=== Begin Enclosure ===

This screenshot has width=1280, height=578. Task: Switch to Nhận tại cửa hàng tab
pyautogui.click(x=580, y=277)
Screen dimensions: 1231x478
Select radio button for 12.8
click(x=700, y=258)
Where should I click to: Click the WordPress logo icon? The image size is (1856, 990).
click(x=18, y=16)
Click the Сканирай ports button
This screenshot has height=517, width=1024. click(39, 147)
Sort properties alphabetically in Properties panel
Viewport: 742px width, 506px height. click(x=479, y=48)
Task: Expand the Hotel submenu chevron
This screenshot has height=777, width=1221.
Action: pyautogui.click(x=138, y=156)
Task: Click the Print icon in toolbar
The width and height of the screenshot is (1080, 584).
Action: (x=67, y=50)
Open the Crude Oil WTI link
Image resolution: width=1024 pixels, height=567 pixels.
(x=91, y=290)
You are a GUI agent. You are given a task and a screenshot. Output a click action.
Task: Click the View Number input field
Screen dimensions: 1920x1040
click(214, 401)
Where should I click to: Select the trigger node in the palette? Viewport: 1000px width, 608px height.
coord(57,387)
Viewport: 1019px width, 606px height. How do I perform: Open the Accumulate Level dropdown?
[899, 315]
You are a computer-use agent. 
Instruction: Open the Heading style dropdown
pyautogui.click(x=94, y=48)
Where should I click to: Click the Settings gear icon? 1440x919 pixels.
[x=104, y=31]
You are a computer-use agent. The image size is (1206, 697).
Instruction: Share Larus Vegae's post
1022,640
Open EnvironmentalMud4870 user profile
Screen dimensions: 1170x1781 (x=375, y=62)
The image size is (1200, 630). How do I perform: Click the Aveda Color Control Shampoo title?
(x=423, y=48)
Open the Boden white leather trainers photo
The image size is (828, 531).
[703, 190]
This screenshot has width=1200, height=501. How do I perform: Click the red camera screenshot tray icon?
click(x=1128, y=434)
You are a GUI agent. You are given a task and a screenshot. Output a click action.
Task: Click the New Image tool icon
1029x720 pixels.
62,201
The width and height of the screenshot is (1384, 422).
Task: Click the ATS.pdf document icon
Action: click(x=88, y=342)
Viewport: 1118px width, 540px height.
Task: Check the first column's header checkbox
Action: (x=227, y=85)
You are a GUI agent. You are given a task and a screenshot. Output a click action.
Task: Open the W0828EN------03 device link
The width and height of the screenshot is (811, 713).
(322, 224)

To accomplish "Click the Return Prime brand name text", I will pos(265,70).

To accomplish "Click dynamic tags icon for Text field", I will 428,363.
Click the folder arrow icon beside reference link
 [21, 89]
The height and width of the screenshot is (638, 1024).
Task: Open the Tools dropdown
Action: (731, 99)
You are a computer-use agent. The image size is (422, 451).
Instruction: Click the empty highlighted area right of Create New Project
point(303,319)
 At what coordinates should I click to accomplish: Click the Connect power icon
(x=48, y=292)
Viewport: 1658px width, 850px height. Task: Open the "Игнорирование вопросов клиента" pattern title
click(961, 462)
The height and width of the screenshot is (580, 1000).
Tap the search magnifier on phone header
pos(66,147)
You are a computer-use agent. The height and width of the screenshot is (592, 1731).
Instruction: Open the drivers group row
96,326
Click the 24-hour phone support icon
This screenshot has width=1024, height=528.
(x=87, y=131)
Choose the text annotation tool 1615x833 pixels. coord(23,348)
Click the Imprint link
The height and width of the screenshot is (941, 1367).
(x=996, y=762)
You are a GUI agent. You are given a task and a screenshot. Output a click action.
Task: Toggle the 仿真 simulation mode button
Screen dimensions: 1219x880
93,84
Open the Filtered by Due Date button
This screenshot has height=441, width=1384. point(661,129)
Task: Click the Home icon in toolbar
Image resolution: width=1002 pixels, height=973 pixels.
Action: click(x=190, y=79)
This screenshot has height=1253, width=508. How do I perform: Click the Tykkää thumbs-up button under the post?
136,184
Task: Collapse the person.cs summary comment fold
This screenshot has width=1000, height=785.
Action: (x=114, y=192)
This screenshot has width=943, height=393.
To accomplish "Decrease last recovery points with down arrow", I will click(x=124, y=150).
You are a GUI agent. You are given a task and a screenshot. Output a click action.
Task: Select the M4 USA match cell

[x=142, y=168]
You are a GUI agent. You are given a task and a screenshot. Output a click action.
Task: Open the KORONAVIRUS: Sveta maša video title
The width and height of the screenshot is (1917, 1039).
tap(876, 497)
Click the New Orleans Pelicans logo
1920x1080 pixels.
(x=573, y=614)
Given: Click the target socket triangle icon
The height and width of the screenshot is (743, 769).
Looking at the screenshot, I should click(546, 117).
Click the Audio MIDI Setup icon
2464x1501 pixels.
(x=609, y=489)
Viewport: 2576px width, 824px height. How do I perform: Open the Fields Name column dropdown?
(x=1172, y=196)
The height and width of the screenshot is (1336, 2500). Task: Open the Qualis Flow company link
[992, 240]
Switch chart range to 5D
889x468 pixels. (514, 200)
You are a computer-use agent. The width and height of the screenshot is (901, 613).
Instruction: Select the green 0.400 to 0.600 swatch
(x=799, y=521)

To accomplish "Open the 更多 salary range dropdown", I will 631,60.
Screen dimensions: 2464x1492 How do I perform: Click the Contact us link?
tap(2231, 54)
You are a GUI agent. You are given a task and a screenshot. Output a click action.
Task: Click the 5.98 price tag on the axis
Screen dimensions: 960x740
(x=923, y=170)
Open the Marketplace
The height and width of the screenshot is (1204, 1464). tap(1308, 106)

=== End Enclosure ===

→ EXERCISE DETAILS
In the records above, how many lines include "toolbar"? Reply only with the number.

→ EXPECTED OUTPUT
2